DRS go ahead for glass bottles

MSPs publish their response to proposals

The group of MSPs backed glass.
The group of MSPs backed glass.

A SCOTTISH Parliament committee assessing deposit return has backed the inclusion of glass in the scheme – despite heavy criticism from industry.

After hearing evidence from various industry experts, members of the Scottish Parliament’s Environment, Climate Change and Land Reform Committee have published their first full report on DRS.

The committee, made up of MSPs from various Scottish parties, stated that it “supports the introduction of DRS”, which will “take a considerable volume of material out of the waste stream.”

However, the report pointed out that the committee “shares some of the concerns expressed around the detail” of the scheme.

Glass was an issue that proved problematic for many of those who gave evidence at the committee hearings, with suggestions that including glass in DRS could “undermine” current kerbside recycling.

In its report, the committee said that while there were challenges posed by including glass, the scheme should be as “comprehensive” as possible and include glass from the outset.

In response, the SGF’s John Lee said: “The committee has essentially endorsed the inclusion of glass. This is very disappointing – they heard very robust evidence from across the supply chain that glass should not be included but chose to ignore it.

“Glass makes manual take back massively challenging for c-stores.”

And after several representatives expressed concern with the Scottish Government’s proposed flat rate deposit, the committee signalled that it could back a ‘variable deposit’ – set at different rates for different materials.

“Variable rates could be used in a number of ways to discourage materials switching or other unintended consequences, with 20 pence being the minimum level of deposit,” the committee said.

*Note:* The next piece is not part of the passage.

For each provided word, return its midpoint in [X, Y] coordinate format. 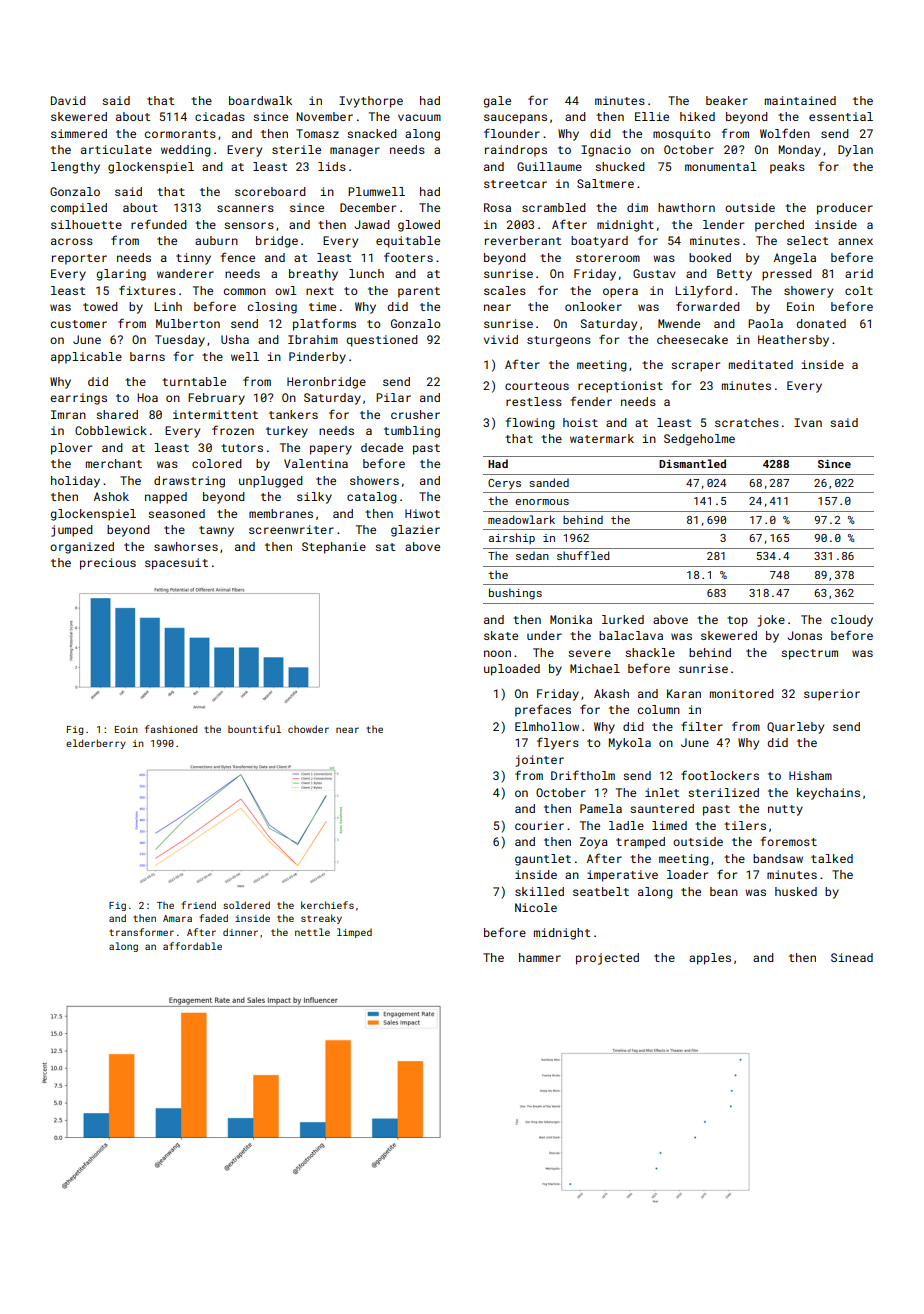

The timeline for DRS, currently expected to be introduced in Spring 2021, was also called into question. In its report, the committee said that having the scheme introduced within a year of passing the regulations “may be challenging in practice.”

Ewan MacDonald-Russell, of the Scottish Retail Consortium said: “The committee recognised more time will be needed for retailers to build the infrastructure needed to take back containers; and we hope the government will delay this until 2022 so the best system possible can be built.

“We are disappointed the committee didn’t accept our concerns about the inclusion of glass – a decision which will make the scheme £50 million more expensive to operate.”